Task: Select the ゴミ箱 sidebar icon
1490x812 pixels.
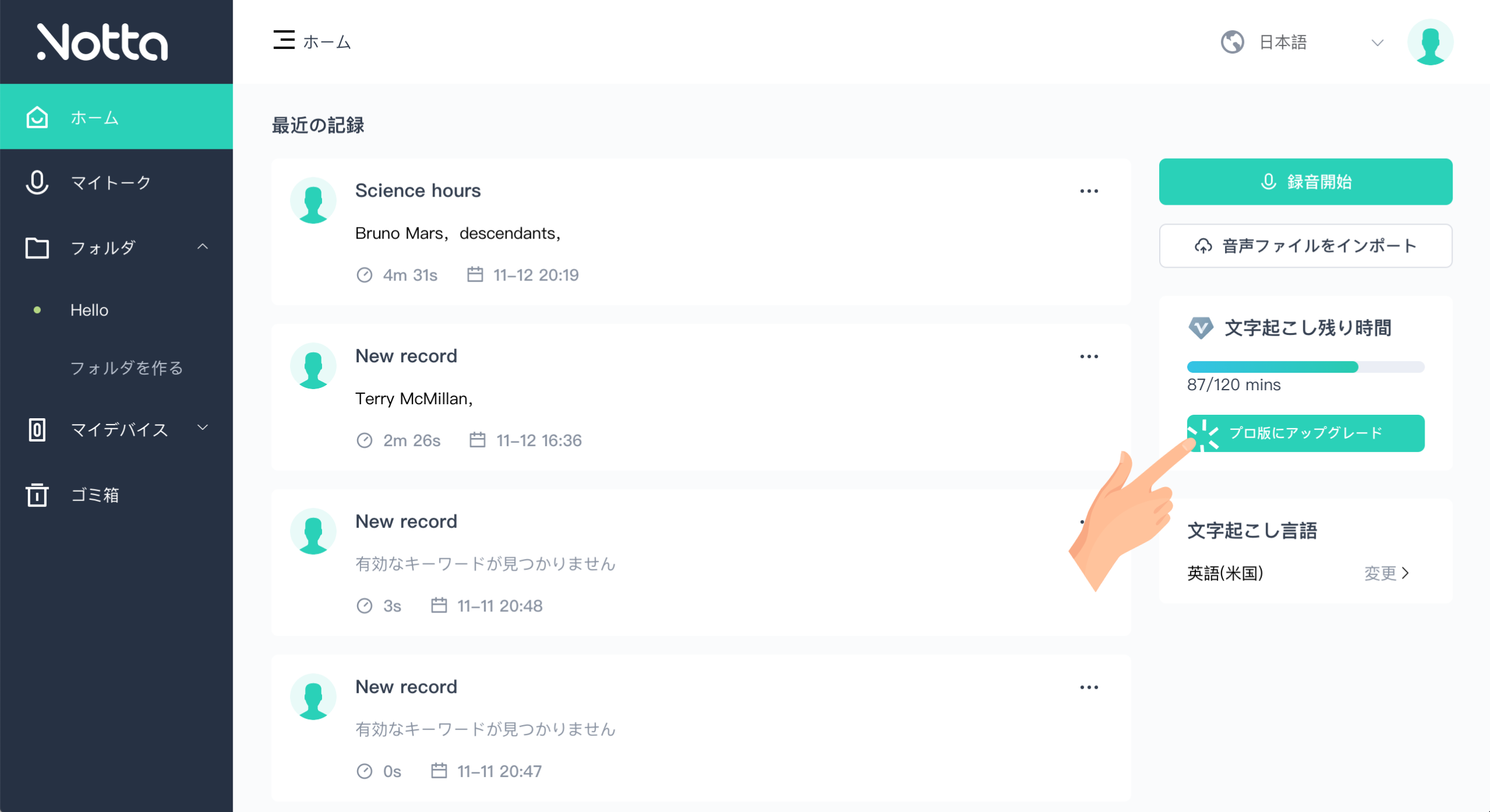Action: [36, 495]
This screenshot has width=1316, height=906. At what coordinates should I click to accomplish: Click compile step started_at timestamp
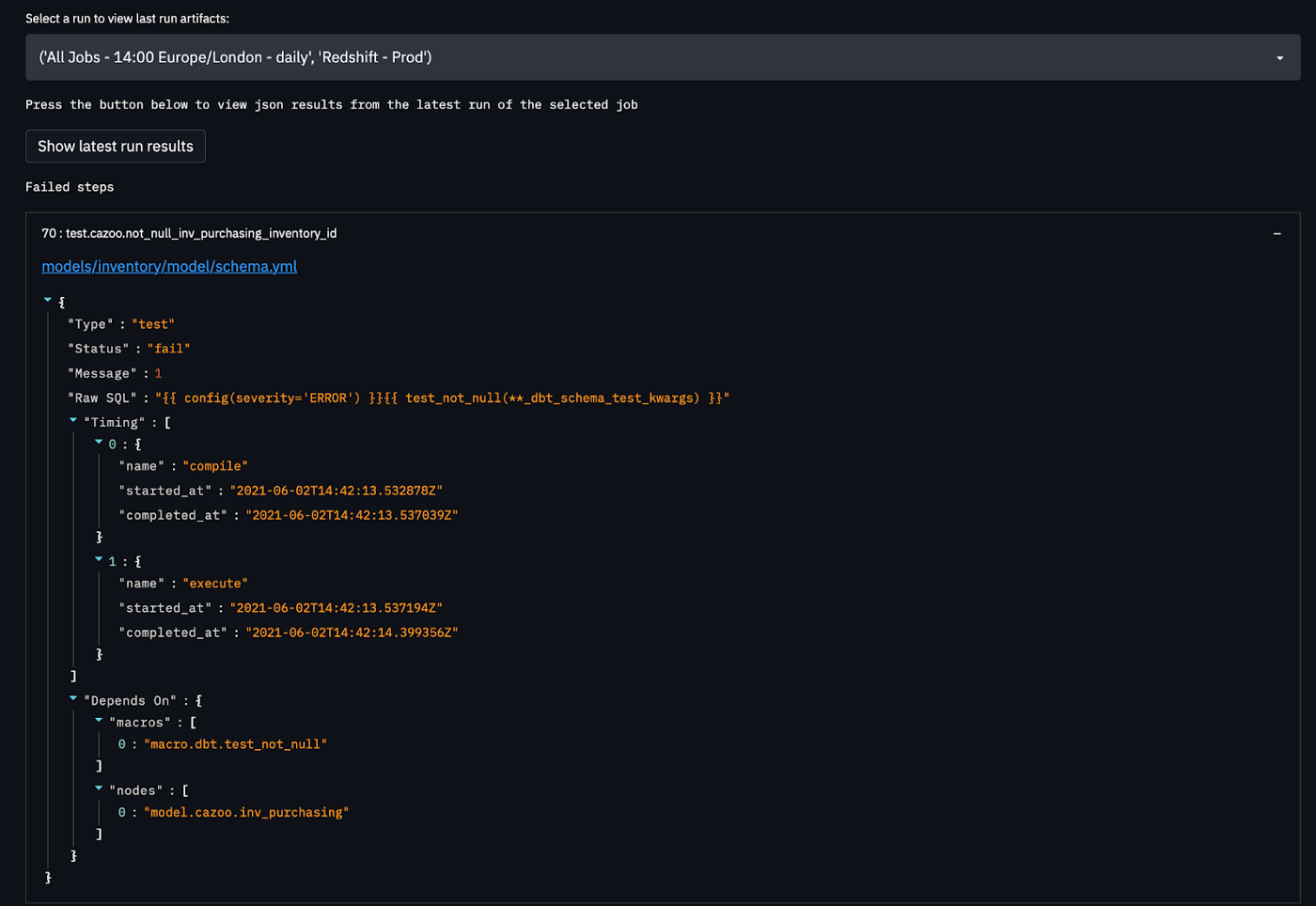336,491
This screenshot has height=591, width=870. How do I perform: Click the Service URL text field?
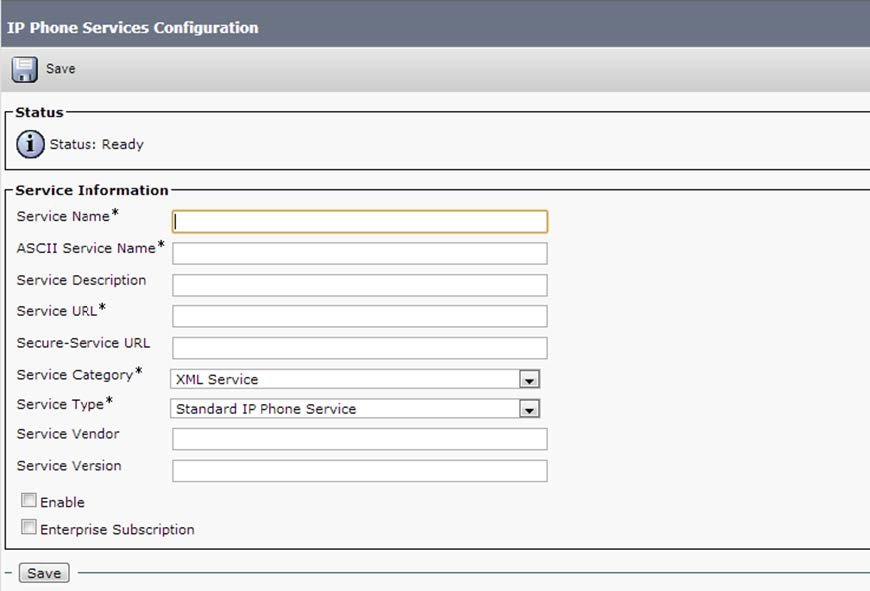coord(360,316)
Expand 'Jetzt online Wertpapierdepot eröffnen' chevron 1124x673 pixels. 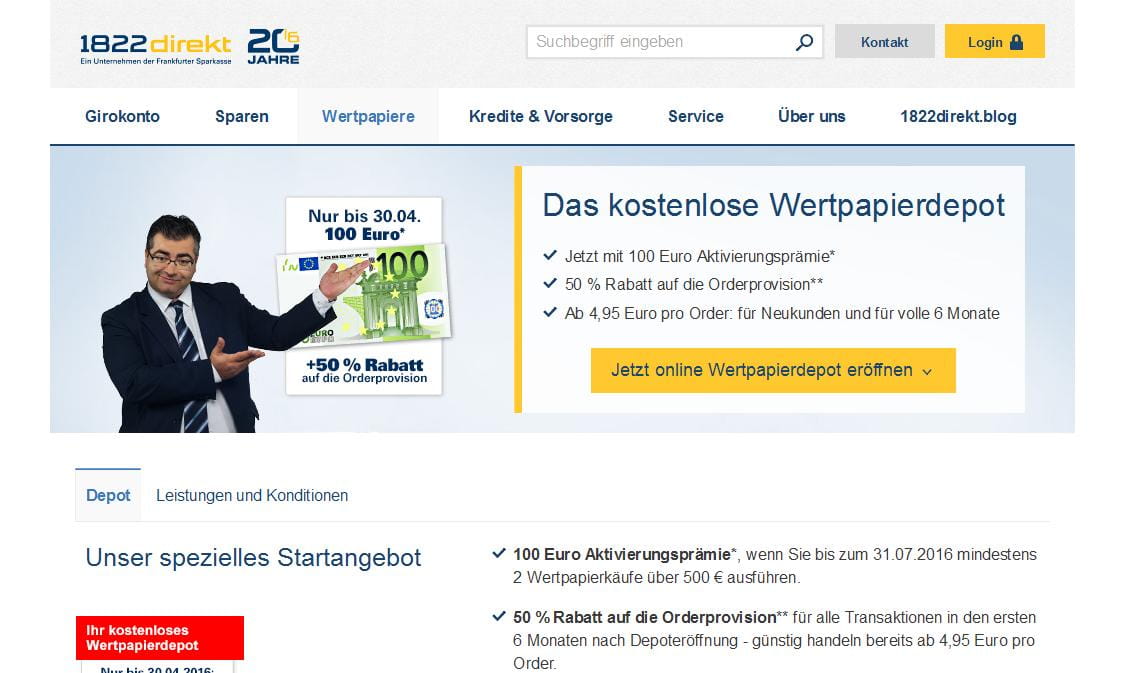point(927,372)
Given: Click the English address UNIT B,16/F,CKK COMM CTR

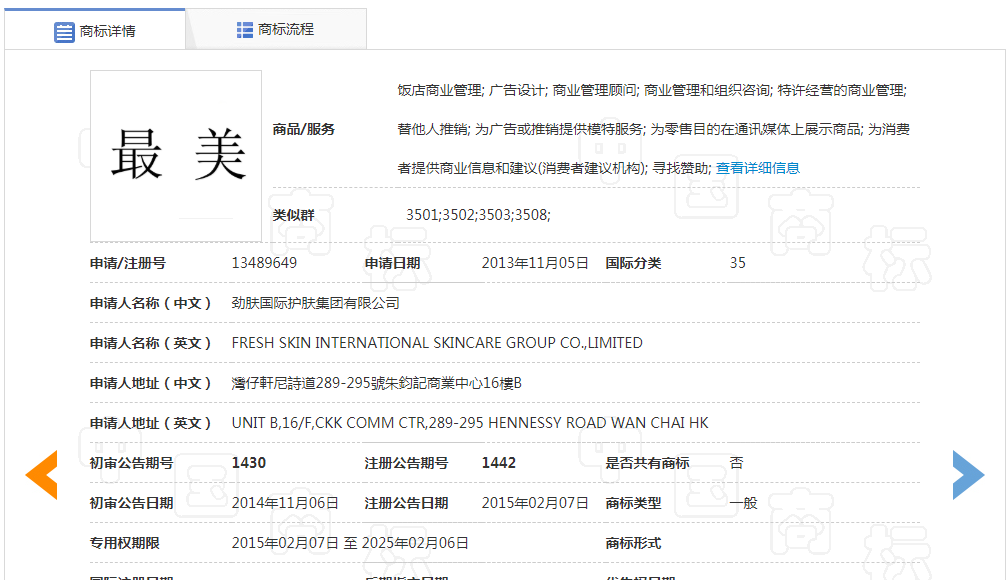Looking at the screenshot, I should [469, 423].

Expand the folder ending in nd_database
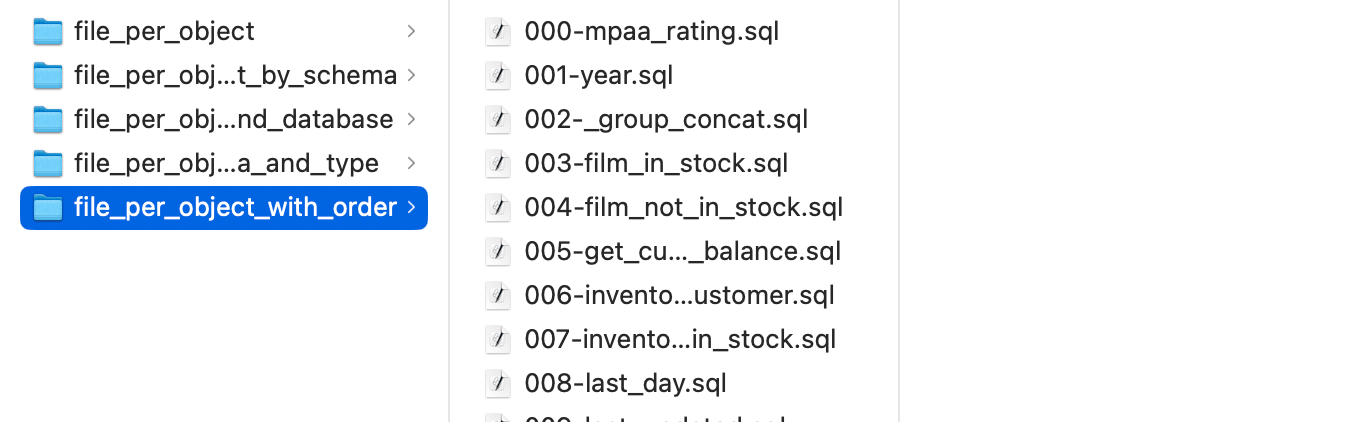(411, 120)
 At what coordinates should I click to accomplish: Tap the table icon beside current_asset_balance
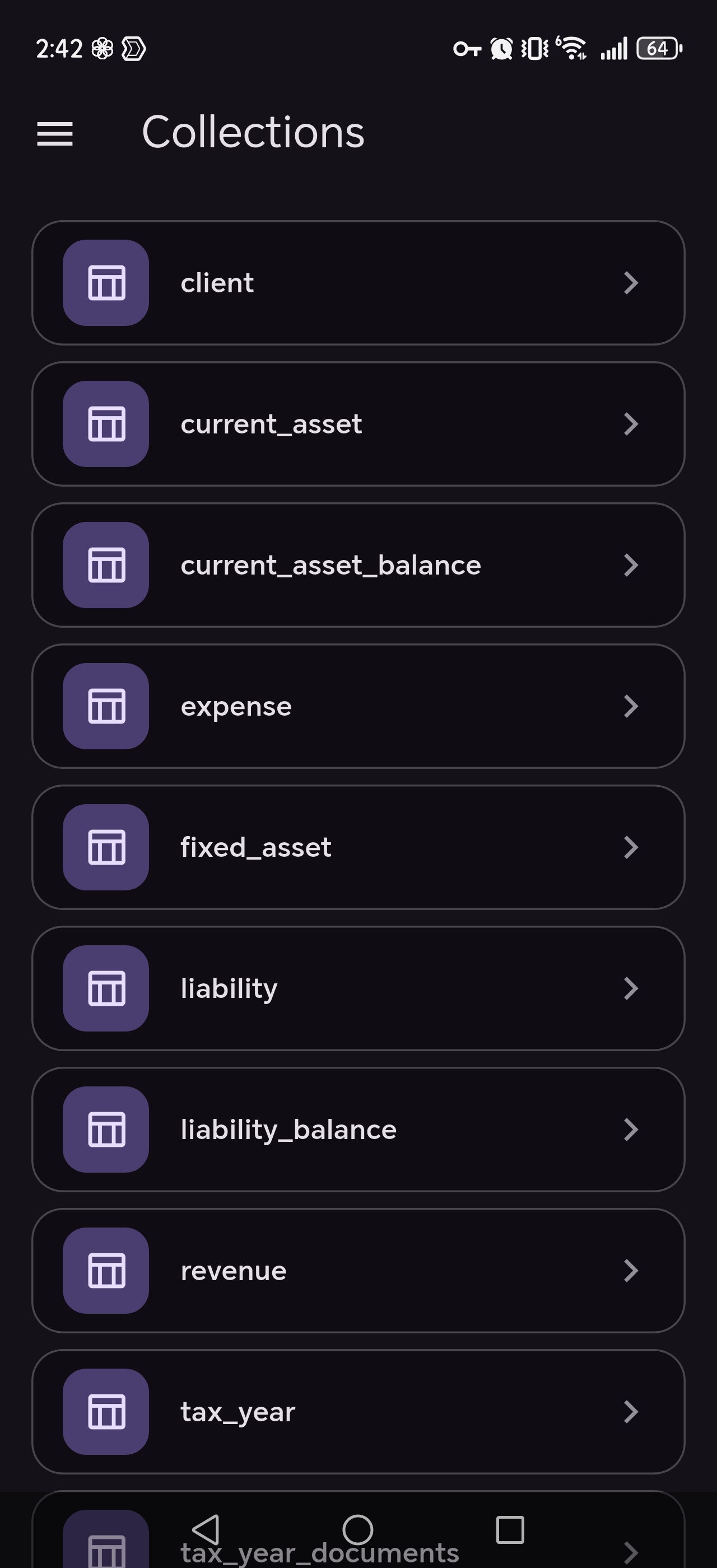106,565
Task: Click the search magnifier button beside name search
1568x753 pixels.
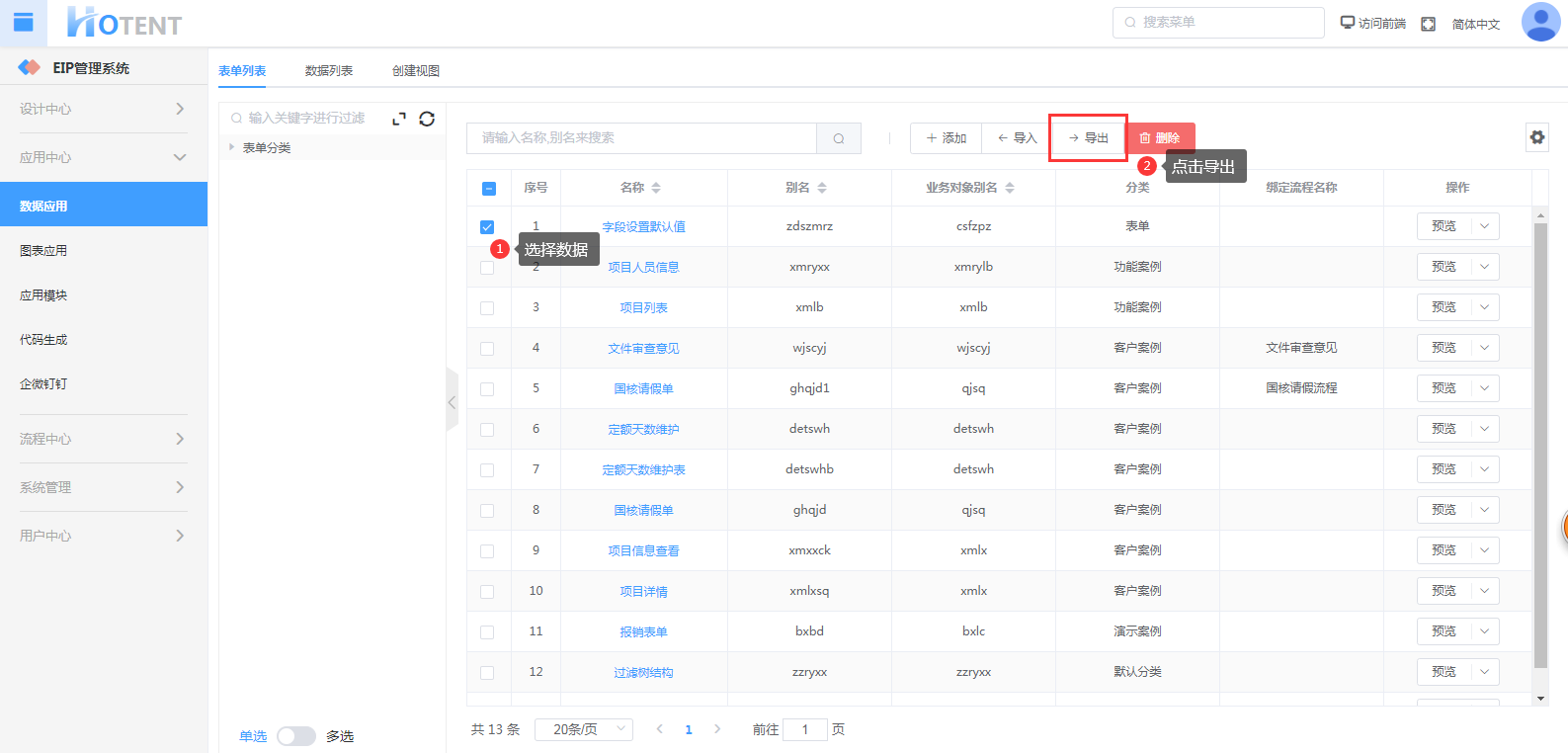Action: coord(838,138)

## Try it
Find the line containing "Given: Click the" in the listing above. Restate it and every line after it, word for word, through the final line, leaving out the pictures.

## Reply
Given: Click the English address UNIT B,16/F,CKK COMM CTR

Looking at the screenshot, I should [469, 423].

Expand the folder ending in nd_database
(411, 120)
 At what coordinates should I click to accomplish: Tap the table icon beside current_asset_balance
106,565
Task: Click the search magnifier button beside name search
1568x753 pixels.
Action: coord(838,138)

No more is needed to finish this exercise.